Para hablar de las mujeres en el flamenco hoy nos deberíamos retrotraer a aquellas que en el flamenco han sido. Porque, sin duda, sin su labor, sin su ejemplo y su legado no se podría entender ni concebir el flamenco tal y como lo conocemos en la actualidad.

En este arte, como en todo en la vida, la mujer no siempre lo tuvo fácil. Ni mucho menos. Con el nacimiento de la profesionalización de este arte, es decir, con su paso del ámbito popular y familiar a los escenarios, la mujer se encontró con un doble escollo. El primero de ellos, el de su propia familia, que rechazaba que una mujer, en aquella época, actuara en tabernas y cafés cantantes. Y el segundo, del entorno social, con un enorme dominio del patriarcado, en el que la mujer tenía -en todos los órdenes, en todos los campos- un papel secundario pese a su importancia real, y que no veía con buenos ojos a las mujeres que decidían tener o simplemente tenían protagonismo en cualquier faceta de la vida. Tía Anica la Piriñaca, esa magnífica cantaora jerezana, nos cuenta -en un libro impagable en el que Ortiz Nuevo recogió sus memorias- la prohibición de cantar incluso en reuniones familiares por parte de su marido. Cuando enviudó, necesitó trabajar y pudo desarrollar el arte que le gustaba desde pequeña, dejándonos, así, el preciso y precioso legado de su cante.

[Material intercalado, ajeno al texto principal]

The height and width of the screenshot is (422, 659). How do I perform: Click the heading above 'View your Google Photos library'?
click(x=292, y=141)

Por fortuna, desde siempre han existido mujeres valientes, mujeres decididas que, contra convencionalismos y normas, han superado estereotipos y se han dedicado a desarrollar el don y el talento con el que nacieron. Porque don y talento tampoco entienden de sexos. Y se convirtieron en primeras figuras con un lugar propio en la historia del flamenco.

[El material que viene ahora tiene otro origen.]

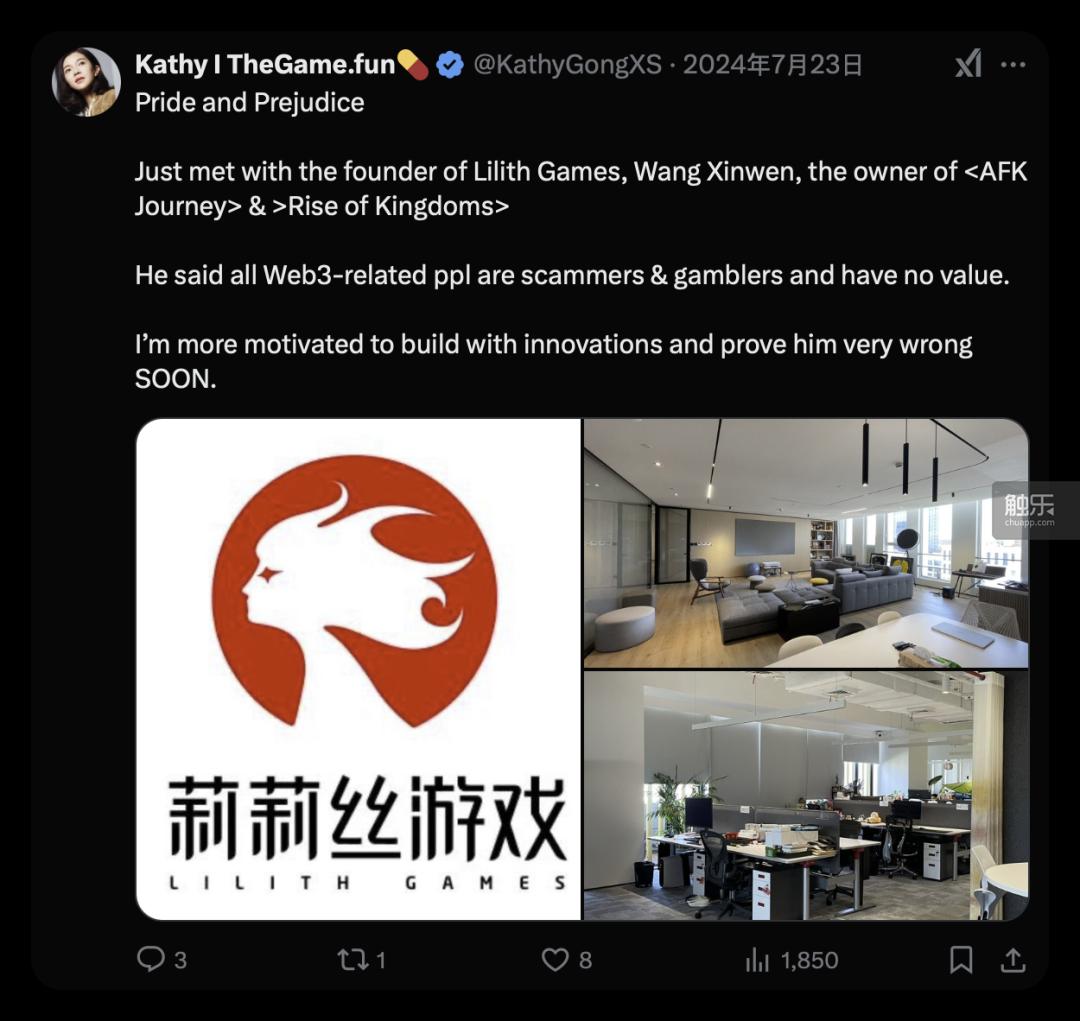Click the @KathyGongXS handle
This screenshot has height=1021, width=1080.
coord(568,65)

Ahí están La Cuenca, La Andonda o La Campanera. Carmen Dauset, La Serneta, la guitarrista Adela Cubas. La Argentina, o La Argentinita y su inmenso papel en la intelectualidad del tiempo de Lorca. La Macarrona y La Malena, La Repompa y Carmen Amaya, María la Canastera. La Niña de los Peines.

Llegados a este punto, debemos detenernos en esta última cantora, Pastora Pavón, La Niña de los Peines, cuyos registros sonoros han sido declarados Bien de Interés Cultural por la Consejería de Cultura de la Junta de Andalucía, que causó la admiración de los aficionados (entonces ellos seguían siendo inmensa mayoría) y que muchas cantaoras de hoy en día tienen como referente y maestra del cante.

Y tras ella, La Perla de Cádiz, La Paquera. Las hermanas Fernanda y Bernarda de Utrera. La Perrata… Son solo algunos de los nombres que podríamos destacar a lo largo de la historia del flamenco. Una historia que evolucionó a través de diversas etapas. Con ellas evolucionó también el papel de la mujer. Un papel que, además, desarrolló en una doble vertiente: como transmisora oral del conocimiento y como profesional y protagonista en primera persona del hecho flamenco.

Decía Camarón, por poner solo un ejemplo, que todo lo que sabía del flamenco lo había aprendido de su madre Juana.

Y ahí están ahora, y para siempre, Matilde Coral, Cristina Hoyos, Esperanza Fernández, Carmen Linares, Sara Baras, Eva Yerbabuena, Manuela Carrasco, Rocío Molina. Y muchas, muchas mujeres que cantan, que bailan y alguna que hasta incluso “se atreve” a tocar la guitarra, terreno que parecía vetado para la mujer bajo el pretexto de que no tenía fuerzas para rasguear las cuerdas. Antonia Jiménez o Celia Morales se están encargando, sobre el escenario, de quitarle razón a este insustancial argumento.